Christ is the bridge to the Father and we cross this bridge by allowing our hearts to be pierced by what the Lord has done for us. The passion of Christ reveals at once the truth about who God is and who we are in his sight. For her, among the greatest blocks to the spiritual life is ignorance. Knowledge of God and knowledge of self go hand in hand in progressing toward spiritual maturity. But the knowing is not simply an intellectual trip. It as the kind of knowing informed by the loving affection of a real friendship. The friendship she describes in tender terms evokes the deepest joys and sorrows all at once.

The gift of tears, so central to early Dominican spirituality, is a beautiful part of this description. She presents those holy affections as the only proper response to the great love revealed in Christ crucified. These tears move us away from sin and into the very heart of God. She describes this as a journey that begins with kissing the feet of Jesus and entering into his wounded side. For her, intimacy with the Lord is always through the Cross and informed by a profound gratitude and humility.

One other beautiful feature of her spirituality is her understanding of virtue. This understanding is not quite classical in that she goes beyond the generic definition of a virtue as a good habit. Instead, she addresses a problem that is related to life in the Church. She notices that different Christians excel at different virtues. One might have a special aptitude for the art of getting on with others and is a special source of justice in the community. Another may be especially able to enter into the heart of someone enduring great difficulty and brings to the Church a particular awareness of mercy. Still another might have a profound gift of prayer. The question she takes up is why has the Father given different gifts to different members of the Body of Christ.

In the Dialogues, the Father explains to her that He has distributed his bountiful gifts in this way so that each member of the Body of Christ must rely on all the other members and at the same time each member bears a particular responsibility to support the Body of Christ commensurate to the gifts he has been given. In other words, his has distributed his gifts in a manner that disposes us to love one another. And the Father is counting on this mutual love, this genuine fellowship. It is part of His plan that as we cross Christ the Bridge we enter into communion with Him not merely individually, but together as a family.
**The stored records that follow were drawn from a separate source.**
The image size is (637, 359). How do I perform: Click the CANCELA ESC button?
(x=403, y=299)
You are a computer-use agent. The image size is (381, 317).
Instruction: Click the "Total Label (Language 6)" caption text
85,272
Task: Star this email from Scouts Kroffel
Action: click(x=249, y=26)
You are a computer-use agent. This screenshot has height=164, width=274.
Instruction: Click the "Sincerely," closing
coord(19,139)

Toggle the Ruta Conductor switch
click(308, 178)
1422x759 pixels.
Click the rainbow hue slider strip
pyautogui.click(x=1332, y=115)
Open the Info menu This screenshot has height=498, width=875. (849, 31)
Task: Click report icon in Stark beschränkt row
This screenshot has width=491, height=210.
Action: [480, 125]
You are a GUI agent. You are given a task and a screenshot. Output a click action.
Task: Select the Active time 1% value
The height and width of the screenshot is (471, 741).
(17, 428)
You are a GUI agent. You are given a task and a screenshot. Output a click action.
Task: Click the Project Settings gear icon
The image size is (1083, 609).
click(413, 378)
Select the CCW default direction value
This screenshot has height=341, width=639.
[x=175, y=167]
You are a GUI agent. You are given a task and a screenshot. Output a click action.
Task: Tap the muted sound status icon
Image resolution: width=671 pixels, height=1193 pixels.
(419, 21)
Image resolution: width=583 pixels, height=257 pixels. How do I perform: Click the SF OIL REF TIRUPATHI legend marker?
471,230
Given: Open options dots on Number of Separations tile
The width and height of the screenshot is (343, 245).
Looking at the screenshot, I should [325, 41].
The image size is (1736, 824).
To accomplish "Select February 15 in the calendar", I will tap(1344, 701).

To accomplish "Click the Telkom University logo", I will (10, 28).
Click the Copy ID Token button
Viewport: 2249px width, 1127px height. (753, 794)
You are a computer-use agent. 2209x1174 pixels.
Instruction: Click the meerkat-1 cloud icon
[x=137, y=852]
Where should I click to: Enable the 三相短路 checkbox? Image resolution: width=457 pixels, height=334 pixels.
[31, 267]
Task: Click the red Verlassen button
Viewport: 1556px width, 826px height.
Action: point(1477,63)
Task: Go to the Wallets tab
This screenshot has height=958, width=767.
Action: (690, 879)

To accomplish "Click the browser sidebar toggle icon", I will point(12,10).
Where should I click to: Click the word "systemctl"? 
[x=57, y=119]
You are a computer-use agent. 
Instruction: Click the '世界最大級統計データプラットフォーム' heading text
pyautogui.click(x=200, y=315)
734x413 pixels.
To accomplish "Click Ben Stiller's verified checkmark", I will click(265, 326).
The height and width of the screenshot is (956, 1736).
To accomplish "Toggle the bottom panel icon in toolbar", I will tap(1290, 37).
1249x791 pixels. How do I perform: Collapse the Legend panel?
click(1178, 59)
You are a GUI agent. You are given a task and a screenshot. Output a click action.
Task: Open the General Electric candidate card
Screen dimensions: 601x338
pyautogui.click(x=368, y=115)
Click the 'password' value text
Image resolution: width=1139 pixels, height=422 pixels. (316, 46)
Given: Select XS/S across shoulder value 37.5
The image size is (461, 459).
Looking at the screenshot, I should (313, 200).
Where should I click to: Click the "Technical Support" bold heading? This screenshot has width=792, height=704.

The family of God requires a new kind of love, a love which only God can give us. A beautiful foundation is laid for what will later be understood as a “call within a call,” that particular mission each one is entrusted with in the eternal loving plan of God. On one hand, answering this call involves some suffering – just as Mother Theresa in our own time discovered. But those who endure this would not have it any other way. There is a certain joy and fullness of life that one discovers when one generously embraces the loving plan of the Father. The possibility of this joyful fulness makes Catherine’s message to the Church dynamically attractive.

For those beginning to pray, Catherine sheds light on the importance of truth, devotion to Christ and the life of the Church. These things organically hang together in her vision of the spiritual life so that growing in prayer goes beyond the merely therapeutic: it opens up the possibility of fully thriving, of living life to the full.